In the first installment of a new weekly series examining the lasting effects of the current economy on the legal industry, Passarella sees a long-term squeeze on first-year associates. "In response to the current economy and a clear shift to a buyer's market, firms are moving from the pyramid model of a few partners at the top and hordes of associates at the bottom to a diamond shape in which several senior associates and junior partners make up the bulk in the middle in an effort to maximize value for the client," she writes.

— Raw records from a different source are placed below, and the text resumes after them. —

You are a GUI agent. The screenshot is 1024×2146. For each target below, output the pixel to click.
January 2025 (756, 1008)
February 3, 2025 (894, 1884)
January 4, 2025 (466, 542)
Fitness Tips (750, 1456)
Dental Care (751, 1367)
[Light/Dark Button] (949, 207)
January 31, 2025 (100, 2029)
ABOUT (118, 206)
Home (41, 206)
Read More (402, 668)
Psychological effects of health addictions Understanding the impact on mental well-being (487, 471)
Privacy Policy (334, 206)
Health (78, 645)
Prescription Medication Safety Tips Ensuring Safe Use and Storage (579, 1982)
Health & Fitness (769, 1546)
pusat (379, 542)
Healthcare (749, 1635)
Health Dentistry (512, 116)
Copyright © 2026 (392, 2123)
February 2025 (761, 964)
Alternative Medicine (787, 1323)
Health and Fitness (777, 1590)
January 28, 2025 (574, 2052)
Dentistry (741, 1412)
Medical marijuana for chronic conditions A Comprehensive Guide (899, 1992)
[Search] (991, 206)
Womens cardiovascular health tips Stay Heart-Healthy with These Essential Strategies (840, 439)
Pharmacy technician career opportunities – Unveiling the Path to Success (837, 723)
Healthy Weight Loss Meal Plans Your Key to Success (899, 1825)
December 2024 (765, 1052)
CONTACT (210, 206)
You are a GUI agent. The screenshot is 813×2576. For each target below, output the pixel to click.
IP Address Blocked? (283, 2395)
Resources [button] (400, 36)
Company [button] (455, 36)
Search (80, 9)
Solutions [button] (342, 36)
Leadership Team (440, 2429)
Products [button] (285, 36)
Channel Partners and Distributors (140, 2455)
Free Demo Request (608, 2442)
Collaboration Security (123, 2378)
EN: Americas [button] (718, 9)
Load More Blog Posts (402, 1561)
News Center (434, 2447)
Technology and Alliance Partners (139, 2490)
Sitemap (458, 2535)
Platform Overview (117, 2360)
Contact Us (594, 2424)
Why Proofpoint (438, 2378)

An early adopter of this model was Eckert Seamans Cherin & Mellot. Fed up with soaring starting salaries, it decided five years ago to cut the firm's summer program and hire associates only in their second year or above. The firm benefits by having other firms train new lawyers, maintaining a more reasonable starting salary and avoiding costly attrition. The latest example is Drinker Biddle & Reath, which announced last week it would cut first-year salaries to $105,000 for the first six months, eliminating billing requirements for that period but requiring them to go through a more formal training process (as Carolyn Elefant noted here yesterday).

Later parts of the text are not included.